__Your assignment__. Every line of the records below from the line with "The height and width of the screenshot is (620, 800)." up to and including the line with "The image size is (809, 1024)." must be reproduced exactly, and no line outside that range.
───── Record extracts
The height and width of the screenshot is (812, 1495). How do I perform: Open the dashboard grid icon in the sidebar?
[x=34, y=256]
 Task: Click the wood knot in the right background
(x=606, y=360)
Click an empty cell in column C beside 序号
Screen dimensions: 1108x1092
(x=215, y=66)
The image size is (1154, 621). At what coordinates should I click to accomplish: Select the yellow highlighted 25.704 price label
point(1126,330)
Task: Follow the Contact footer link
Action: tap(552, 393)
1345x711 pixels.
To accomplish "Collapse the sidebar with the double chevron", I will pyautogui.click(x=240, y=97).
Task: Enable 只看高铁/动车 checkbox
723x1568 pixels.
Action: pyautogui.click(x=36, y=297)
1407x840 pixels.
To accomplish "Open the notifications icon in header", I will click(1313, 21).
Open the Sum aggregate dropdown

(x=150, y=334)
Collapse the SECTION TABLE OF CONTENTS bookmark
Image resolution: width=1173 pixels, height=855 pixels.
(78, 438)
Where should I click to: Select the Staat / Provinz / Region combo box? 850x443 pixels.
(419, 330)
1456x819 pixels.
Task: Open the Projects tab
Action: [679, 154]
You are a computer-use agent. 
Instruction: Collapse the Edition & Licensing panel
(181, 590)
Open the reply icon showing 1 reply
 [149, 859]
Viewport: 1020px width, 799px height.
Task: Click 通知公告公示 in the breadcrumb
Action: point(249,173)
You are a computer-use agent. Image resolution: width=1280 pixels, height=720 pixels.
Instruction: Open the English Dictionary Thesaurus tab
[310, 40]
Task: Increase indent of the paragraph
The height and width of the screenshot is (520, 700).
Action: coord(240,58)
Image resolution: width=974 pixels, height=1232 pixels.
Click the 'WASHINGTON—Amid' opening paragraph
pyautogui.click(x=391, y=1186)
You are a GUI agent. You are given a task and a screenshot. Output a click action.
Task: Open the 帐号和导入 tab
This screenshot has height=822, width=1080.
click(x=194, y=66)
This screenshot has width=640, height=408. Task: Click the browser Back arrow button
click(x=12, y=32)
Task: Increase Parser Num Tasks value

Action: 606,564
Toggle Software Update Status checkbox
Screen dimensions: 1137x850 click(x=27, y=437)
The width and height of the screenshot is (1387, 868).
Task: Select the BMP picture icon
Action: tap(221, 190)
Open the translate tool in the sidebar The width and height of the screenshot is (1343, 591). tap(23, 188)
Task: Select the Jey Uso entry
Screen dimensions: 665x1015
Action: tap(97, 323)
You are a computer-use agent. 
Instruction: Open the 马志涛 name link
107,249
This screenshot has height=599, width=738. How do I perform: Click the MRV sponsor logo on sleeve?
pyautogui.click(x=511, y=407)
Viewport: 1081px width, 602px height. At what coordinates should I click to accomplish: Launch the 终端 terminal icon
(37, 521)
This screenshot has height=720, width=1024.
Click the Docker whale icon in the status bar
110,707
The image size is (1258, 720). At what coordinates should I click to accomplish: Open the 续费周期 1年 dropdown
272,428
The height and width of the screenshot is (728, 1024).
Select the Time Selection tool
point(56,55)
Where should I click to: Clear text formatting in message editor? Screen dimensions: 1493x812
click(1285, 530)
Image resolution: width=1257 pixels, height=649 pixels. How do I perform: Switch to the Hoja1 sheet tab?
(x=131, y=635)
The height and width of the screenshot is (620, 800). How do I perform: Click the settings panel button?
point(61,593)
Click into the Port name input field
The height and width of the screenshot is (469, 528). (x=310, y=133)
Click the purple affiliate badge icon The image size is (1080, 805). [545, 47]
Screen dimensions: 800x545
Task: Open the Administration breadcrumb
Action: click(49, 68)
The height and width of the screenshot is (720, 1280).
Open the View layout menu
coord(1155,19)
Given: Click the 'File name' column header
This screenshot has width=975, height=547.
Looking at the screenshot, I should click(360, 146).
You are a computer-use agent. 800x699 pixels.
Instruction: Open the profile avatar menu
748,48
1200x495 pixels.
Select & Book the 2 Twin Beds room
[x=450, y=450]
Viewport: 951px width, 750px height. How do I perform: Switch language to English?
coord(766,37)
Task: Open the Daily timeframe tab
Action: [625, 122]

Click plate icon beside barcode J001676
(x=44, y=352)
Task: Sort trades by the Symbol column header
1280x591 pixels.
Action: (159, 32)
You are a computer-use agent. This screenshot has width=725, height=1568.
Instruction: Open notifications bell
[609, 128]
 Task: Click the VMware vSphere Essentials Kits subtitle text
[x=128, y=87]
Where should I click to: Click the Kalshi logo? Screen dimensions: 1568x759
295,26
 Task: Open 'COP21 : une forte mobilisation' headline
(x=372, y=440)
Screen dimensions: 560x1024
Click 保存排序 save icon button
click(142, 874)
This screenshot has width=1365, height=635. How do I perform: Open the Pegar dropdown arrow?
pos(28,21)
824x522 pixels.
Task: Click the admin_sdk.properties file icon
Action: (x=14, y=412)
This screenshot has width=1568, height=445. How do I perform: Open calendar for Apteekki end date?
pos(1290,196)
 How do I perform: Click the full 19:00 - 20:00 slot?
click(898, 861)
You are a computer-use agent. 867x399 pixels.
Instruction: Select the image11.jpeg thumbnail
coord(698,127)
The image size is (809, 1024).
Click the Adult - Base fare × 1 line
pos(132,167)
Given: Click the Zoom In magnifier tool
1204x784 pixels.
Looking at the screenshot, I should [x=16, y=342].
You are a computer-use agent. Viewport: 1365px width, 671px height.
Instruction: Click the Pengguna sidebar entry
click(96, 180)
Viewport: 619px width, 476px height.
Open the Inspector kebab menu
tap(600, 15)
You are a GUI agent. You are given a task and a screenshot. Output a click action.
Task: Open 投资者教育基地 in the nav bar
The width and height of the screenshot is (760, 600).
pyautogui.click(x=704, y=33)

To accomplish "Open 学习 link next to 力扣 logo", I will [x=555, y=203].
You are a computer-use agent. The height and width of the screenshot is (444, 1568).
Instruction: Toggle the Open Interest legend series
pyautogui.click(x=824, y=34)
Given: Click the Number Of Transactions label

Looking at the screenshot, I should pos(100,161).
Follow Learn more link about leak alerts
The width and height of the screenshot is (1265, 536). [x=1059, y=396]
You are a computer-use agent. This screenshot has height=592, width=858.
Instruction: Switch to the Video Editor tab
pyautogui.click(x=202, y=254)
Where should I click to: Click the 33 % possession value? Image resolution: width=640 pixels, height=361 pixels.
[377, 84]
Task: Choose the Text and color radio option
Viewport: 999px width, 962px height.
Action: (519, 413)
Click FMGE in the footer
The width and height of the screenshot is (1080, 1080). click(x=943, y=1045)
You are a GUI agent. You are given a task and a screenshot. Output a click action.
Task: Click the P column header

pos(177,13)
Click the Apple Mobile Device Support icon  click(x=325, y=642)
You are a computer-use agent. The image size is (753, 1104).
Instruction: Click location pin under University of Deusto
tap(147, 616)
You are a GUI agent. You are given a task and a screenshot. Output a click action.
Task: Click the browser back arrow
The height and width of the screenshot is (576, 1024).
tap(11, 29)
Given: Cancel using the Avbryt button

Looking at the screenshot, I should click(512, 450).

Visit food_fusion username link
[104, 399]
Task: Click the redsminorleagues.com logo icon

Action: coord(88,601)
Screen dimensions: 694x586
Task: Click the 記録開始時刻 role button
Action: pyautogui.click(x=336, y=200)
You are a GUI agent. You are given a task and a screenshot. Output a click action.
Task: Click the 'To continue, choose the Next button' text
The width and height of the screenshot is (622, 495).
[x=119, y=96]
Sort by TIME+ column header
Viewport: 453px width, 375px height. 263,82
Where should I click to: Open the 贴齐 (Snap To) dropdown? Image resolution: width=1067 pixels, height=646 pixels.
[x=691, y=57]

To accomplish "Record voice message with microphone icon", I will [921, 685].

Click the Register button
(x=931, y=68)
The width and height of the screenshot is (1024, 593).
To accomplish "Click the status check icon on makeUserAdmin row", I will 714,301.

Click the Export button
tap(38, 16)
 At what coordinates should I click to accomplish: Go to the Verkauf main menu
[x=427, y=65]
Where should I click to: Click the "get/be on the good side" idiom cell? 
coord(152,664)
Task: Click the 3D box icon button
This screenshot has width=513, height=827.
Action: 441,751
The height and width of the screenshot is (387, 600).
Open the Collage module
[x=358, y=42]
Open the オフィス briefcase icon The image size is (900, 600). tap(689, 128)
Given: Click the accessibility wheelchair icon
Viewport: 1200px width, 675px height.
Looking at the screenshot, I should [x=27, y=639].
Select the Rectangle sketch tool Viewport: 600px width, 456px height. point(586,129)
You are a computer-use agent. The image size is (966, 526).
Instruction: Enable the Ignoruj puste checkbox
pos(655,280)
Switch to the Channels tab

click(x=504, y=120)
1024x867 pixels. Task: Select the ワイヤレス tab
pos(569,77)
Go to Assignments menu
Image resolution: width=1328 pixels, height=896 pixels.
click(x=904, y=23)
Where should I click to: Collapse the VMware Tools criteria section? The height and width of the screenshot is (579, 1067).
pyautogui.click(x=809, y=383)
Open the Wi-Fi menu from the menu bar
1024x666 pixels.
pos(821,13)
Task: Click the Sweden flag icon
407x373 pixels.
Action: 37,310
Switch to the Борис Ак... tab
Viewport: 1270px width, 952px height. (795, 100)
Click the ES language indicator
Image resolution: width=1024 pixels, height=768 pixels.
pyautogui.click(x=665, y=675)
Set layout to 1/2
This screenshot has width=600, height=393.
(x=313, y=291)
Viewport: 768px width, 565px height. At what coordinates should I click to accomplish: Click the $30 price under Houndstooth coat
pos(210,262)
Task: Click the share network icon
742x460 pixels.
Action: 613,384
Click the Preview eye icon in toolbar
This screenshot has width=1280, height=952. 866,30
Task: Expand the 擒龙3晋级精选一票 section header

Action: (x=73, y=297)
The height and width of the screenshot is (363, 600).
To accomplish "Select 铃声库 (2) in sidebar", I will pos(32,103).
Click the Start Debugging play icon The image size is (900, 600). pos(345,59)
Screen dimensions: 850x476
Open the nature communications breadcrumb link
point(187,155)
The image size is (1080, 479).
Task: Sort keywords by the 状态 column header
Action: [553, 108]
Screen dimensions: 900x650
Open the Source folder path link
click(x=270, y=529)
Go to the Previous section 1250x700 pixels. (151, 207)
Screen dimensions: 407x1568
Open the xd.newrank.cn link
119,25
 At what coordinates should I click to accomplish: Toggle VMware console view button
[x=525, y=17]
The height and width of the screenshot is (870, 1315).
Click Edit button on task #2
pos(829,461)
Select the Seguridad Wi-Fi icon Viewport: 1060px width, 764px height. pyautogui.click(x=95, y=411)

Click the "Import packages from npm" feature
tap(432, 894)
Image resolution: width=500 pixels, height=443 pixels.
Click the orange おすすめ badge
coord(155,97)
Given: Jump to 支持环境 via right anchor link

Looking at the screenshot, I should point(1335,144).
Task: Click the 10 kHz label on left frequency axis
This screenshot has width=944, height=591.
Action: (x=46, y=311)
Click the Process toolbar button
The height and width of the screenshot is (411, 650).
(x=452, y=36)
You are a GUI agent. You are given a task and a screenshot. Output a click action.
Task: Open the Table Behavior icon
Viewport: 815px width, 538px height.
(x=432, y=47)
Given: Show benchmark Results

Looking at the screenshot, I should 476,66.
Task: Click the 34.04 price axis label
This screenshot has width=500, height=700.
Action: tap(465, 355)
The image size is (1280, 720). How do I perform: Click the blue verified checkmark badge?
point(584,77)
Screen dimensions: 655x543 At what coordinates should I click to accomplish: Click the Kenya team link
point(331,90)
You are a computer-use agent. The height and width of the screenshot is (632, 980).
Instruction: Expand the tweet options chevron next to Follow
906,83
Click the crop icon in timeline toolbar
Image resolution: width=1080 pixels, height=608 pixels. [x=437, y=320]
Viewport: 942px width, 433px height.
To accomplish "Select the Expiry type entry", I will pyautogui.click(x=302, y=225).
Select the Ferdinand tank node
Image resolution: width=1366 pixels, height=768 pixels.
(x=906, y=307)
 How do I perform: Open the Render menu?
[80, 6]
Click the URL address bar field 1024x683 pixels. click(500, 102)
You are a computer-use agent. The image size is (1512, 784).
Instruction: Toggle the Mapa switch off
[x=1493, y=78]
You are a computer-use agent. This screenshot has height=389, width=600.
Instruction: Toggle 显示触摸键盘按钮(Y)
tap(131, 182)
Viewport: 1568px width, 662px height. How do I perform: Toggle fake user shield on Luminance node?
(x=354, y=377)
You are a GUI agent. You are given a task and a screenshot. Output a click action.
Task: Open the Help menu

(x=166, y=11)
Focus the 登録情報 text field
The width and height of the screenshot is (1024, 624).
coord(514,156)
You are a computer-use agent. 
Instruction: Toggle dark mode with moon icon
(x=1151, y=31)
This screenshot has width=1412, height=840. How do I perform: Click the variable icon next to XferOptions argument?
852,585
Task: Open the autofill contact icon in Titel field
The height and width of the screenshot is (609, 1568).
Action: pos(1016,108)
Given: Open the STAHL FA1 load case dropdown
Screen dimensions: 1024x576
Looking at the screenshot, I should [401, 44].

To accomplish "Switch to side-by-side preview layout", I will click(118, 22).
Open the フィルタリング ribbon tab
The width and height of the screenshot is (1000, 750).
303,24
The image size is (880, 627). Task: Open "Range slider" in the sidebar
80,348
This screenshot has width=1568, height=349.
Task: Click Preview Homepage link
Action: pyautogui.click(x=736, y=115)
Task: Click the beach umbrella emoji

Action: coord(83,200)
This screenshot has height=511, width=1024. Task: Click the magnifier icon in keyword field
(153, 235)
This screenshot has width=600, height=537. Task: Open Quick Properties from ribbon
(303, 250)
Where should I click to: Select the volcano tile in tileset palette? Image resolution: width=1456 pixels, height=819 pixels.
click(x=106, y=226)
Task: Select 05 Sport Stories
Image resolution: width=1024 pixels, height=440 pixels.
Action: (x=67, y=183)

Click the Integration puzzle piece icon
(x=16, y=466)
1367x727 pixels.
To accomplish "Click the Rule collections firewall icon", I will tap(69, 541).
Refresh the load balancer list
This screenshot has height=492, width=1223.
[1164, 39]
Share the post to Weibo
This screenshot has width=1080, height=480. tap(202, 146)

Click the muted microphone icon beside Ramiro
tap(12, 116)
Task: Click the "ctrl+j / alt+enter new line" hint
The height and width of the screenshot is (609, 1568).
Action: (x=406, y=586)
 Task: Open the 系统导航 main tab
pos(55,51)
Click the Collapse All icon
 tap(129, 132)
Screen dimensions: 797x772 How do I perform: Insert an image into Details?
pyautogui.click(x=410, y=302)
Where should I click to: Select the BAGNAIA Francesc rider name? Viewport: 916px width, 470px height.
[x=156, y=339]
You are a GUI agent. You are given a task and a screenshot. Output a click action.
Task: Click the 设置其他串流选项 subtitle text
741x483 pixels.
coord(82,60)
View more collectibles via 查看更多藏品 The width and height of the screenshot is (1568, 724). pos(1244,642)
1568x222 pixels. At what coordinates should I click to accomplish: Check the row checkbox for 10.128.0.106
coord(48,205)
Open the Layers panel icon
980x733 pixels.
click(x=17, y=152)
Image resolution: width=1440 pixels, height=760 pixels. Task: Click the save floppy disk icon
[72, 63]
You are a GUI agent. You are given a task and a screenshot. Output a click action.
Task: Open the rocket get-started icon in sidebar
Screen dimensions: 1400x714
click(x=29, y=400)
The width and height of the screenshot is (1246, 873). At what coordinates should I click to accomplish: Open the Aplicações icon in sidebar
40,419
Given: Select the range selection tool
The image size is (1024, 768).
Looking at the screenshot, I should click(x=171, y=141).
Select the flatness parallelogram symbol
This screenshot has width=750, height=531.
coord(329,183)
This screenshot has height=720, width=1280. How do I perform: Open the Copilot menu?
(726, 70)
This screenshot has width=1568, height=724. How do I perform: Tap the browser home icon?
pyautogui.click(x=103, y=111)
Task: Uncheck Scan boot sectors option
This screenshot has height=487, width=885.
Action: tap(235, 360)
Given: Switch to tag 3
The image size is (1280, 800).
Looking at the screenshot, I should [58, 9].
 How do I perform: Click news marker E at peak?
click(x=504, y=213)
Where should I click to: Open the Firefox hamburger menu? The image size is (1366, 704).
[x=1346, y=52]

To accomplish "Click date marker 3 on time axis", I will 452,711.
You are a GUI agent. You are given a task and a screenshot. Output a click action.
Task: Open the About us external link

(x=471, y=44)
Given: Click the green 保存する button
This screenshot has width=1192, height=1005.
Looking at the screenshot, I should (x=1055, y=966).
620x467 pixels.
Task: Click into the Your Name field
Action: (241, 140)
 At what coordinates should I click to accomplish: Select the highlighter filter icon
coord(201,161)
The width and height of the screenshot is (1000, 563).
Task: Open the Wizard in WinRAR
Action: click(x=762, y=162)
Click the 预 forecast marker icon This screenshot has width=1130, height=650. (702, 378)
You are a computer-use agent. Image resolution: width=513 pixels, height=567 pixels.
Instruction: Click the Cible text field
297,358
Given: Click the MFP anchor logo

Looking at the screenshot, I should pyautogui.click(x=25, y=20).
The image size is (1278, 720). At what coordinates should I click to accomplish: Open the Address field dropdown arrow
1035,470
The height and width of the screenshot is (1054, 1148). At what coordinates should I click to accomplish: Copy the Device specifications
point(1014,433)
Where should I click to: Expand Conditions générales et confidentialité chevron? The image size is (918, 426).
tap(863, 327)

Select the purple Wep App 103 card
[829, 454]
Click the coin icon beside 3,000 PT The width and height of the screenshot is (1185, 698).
──────────
__Result of this task__.
The height and width of the screenshot is (620, 800). How do I perform: Click the settings panel button?
point(61,593)
Click into the Port name input field
The height and width of the screenshot is (469, 528). (x=310, y=133)
Click the purple affiliate badge icon The image size is (1080, 805). [545, 47]
Screen dimensions: 800x545
Task: Open the Administration breadcrumb
Action: click(49, 68)
The height and width of the screenshot is (720, 1280).
Open the View layout menu
coord(1155,19)
Given: Click the 'File name' column header
This screenshot has width=975, height=547.
Looking at the screenshot, I should click(360, 146).
You are a computer-use agent. 800x699 pixels.
Instruction: Open the profile avatar menu
748,48
1200x495 pixels.
Select & Book the 2 Twin Beds room
[x=450, y=450]
Viewport: 951px width, 750px height. How do I perform: Switch language to English?
coord(766,37)
Task: Open the Daily timeframe tab
Action: [625, 122]

Click plate icon beside barcode J001676
(x=44, y=352)
Task: Sort trades by the Symbol column header
1280x591 pixels.
Action: (159, 32)
You are a computer-use agent. This screenshot has width=725, height=1568.
Instruction: Open notifications bell
[609, 128]
 Task: Click the VMware vSphere Essentials Kits subtitle text
[x=128, y=87]
Where should I click to: Click the Kalshi logo? Screen dimensions: 1568x759
295,26
 Task: Open 'COP21 : une forte mobilisation' headline
(x=372, y=440)
Screen dimensions: 560x1024
Click 保存排序 save icon button
click(142, 874)
This screenshot has width=1365, height=635. How do I perform: Open the Pegar dropdown arrow?
pos(28,21)
824x522 pixels.
Task: Click the admin_sdk.properties file icon
Action: (x=14, y=412)
This screenshot has width=1568, height=445. How do I perform: Open calendar for Apteekki end date?
pos(1290,196)
 How do I perform: Click the full 19:00 - 20:00 slot?
click(898, 861)
You are a computer-use agent. 867x399 pixels.
Instruction: Select the image11.jpeg thumbnail
coord(698,127)
The image size is (809, 1024).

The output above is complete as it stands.